TASK INSTRUCTIONS
Reproduce the data below word for word, from the line containing "Given: Open the" down through the line containing "Looking at the", both lines included. Leave the pictures out.

WORKING DATA

-*-*-

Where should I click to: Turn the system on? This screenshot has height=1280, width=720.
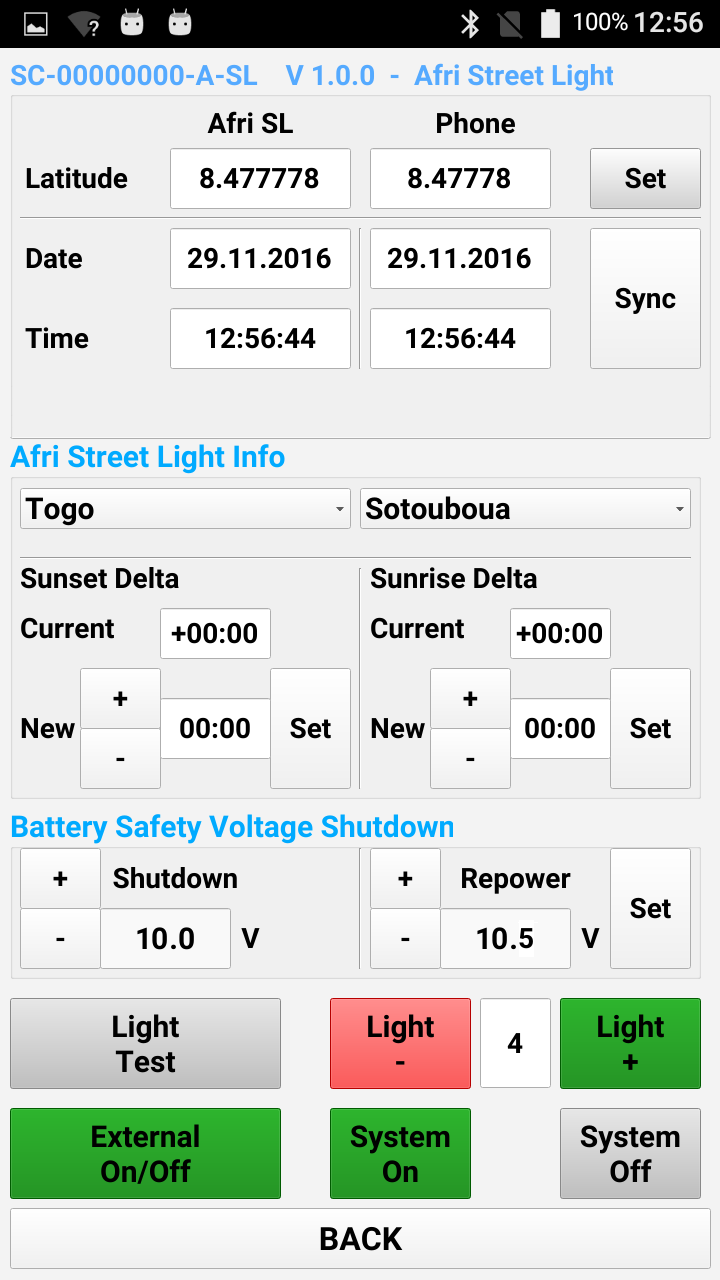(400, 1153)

-*-*-

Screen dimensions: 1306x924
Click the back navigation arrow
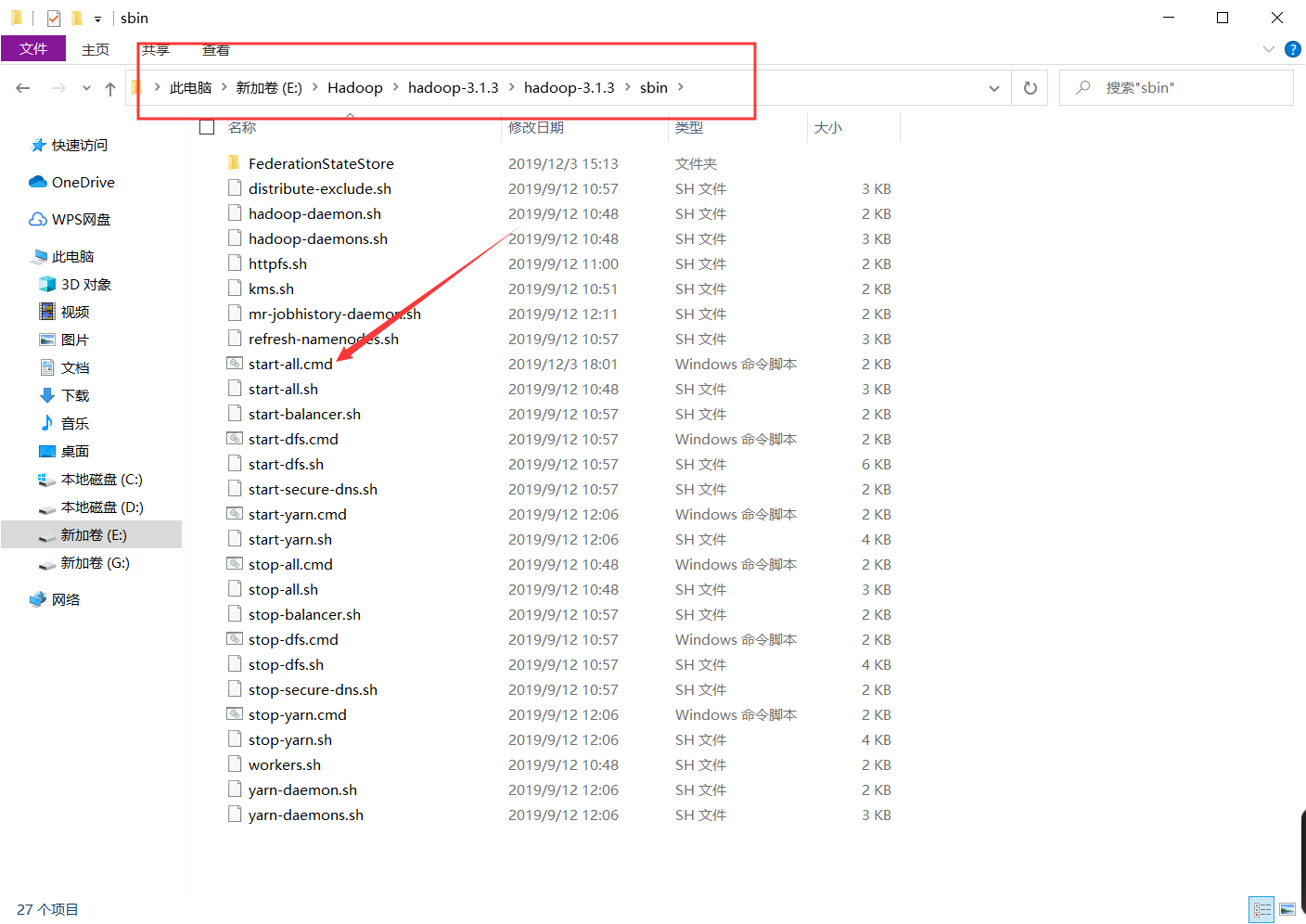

-*-*-

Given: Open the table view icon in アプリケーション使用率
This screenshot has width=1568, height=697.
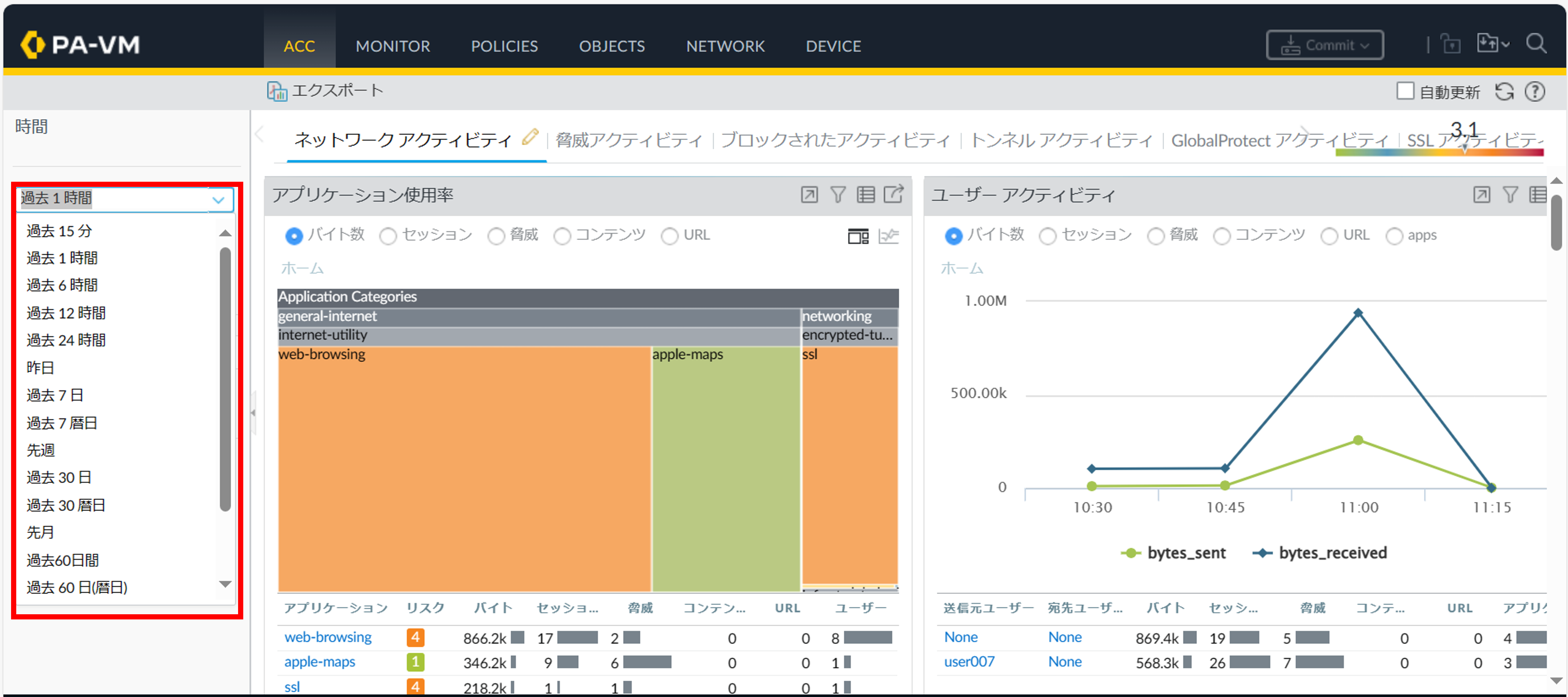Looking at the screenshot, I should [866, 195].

-*-*-

EXERCISE ANSWER
Given: Open the table view icon in アプリケーション使用率
This screenshot has width=1568, height=697.
Looking at the screenshot, I should [866, 195].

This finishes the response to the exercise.